We also got far more email subscribers, offering them free Notion templates as lead magnets. And people started reaching out to ask for consultations about Notion.
The greatest news? This growth isn’t caused by a single jackpot video. It’s more like a rising tide. I also posted almost only evergreen tutorials. They will keep fueling the channel over time.
How does this help you?
Start publishing software tutorials on your channel, immediately!
Just joking.
The underlying universal lesson is:
keep publishing, despite the setbacks,
publish at least once per week, if it’s long-form content, more frequenly if it’s short (to maximize data collection),
experiment with different formats and topics, staying in your niche but exploring the boundaries,
look for the content with the highest views and engagement, email subscriptions conversion rate and possibly sales conversion rate,
post more of it for a while to see if it the important metrics keep growing.
How do you analyze your analytics? It’s part science, part art.
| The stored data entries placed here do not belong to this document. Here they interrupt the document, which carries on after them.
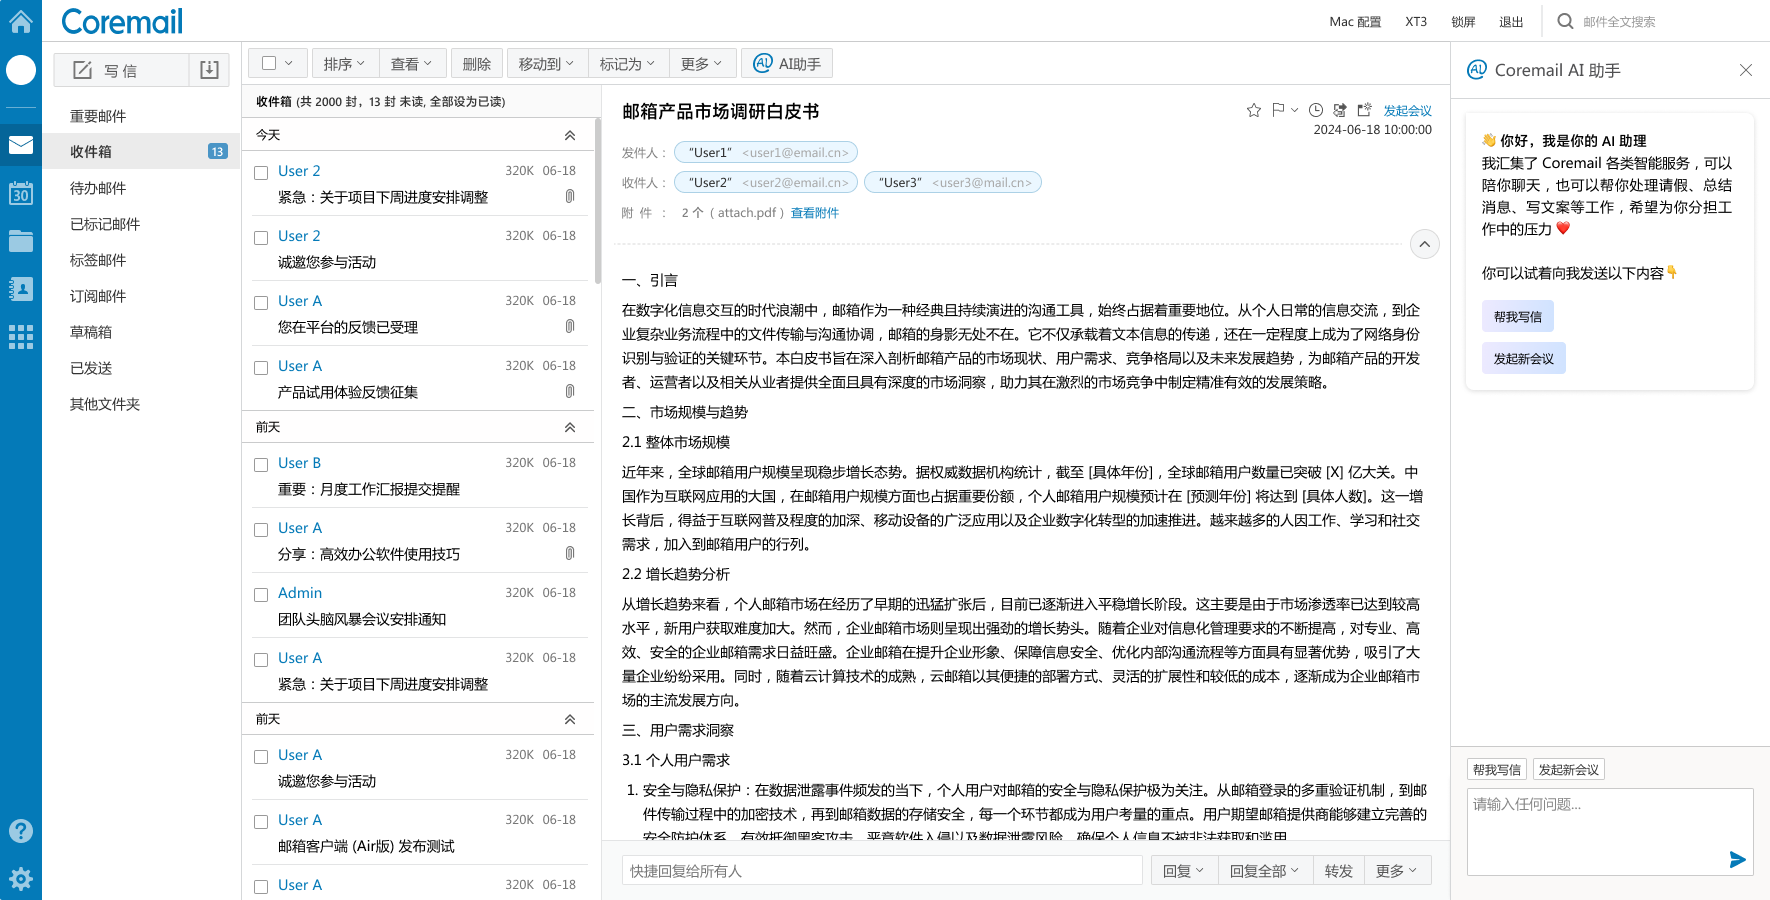The width and height of the screenshot is (1770, 900).
Task: Click the 查看附件 link
Action: pos(814,213)
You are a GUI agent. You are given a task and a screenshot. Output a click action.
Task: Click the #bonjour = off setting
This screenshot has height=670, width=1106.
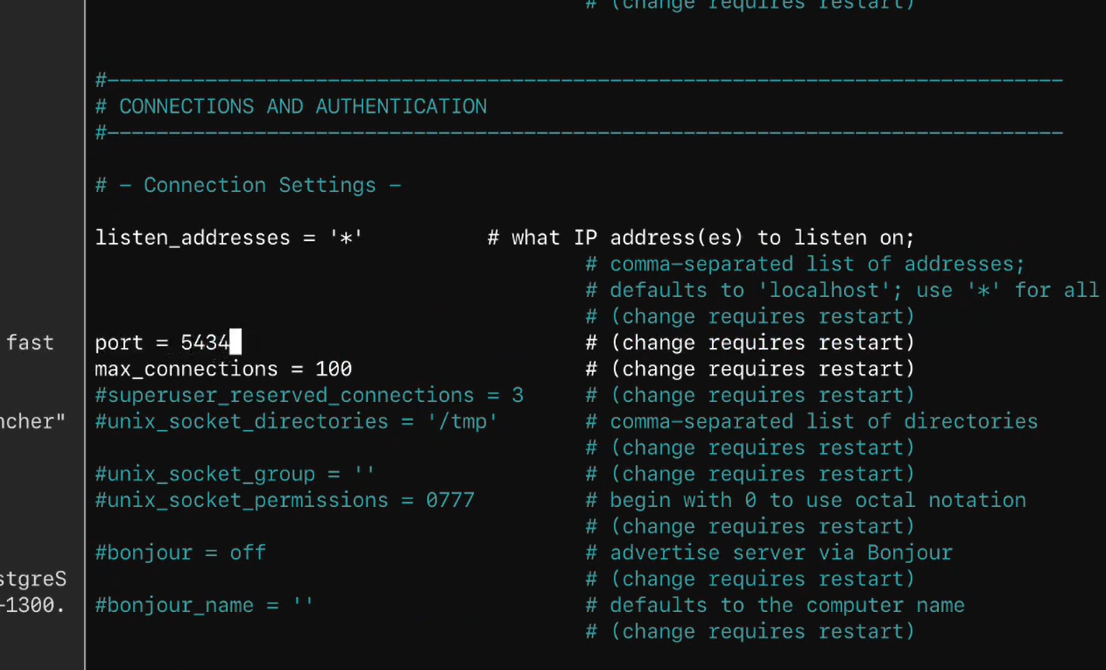coord(180,552)
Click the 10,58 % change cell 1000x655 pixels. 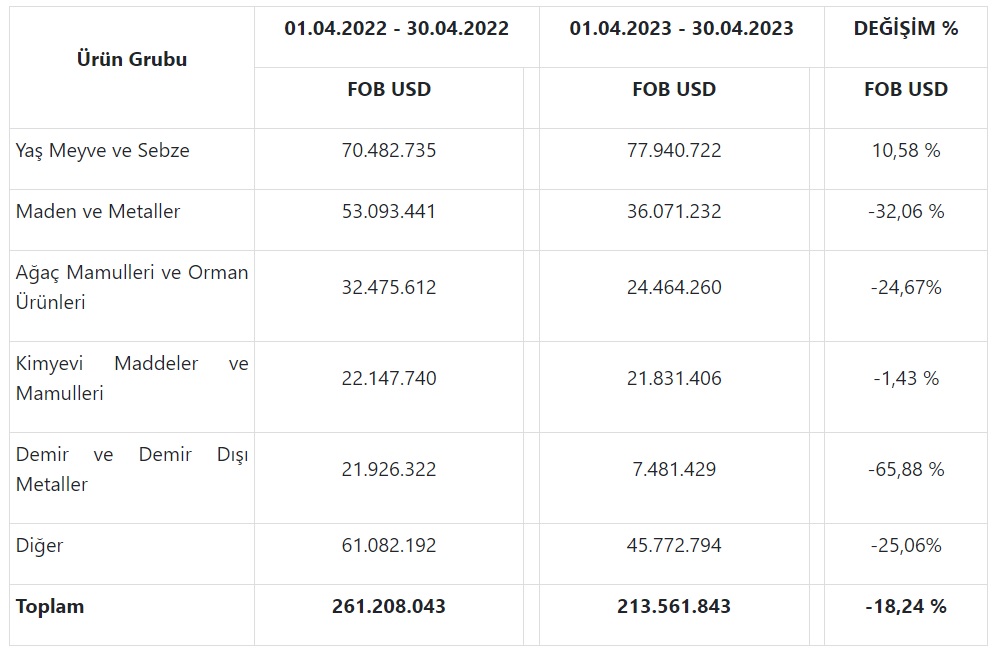905,151
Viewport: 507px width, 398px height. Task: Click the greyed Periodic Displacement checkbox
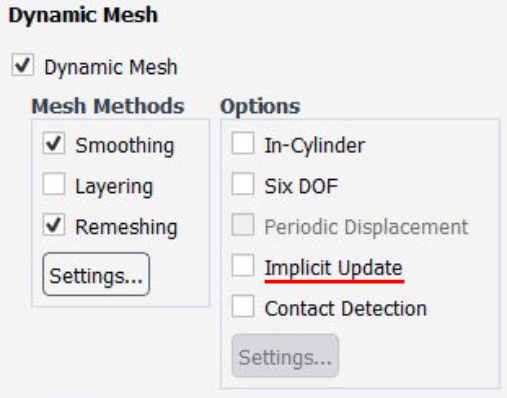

To avoid the obviou mistakes:
consider a long time interval, at least 6 months,
know your averages,
consider aggregated data (for example, based on topic, format, or other features of your videos),
avoid putting together apples and oranges,
rule out the influence of external events or seasonality,
look for outliers, single videos with exceptional stats,
look for patterns, topics, and formats that repeatedly outperformed.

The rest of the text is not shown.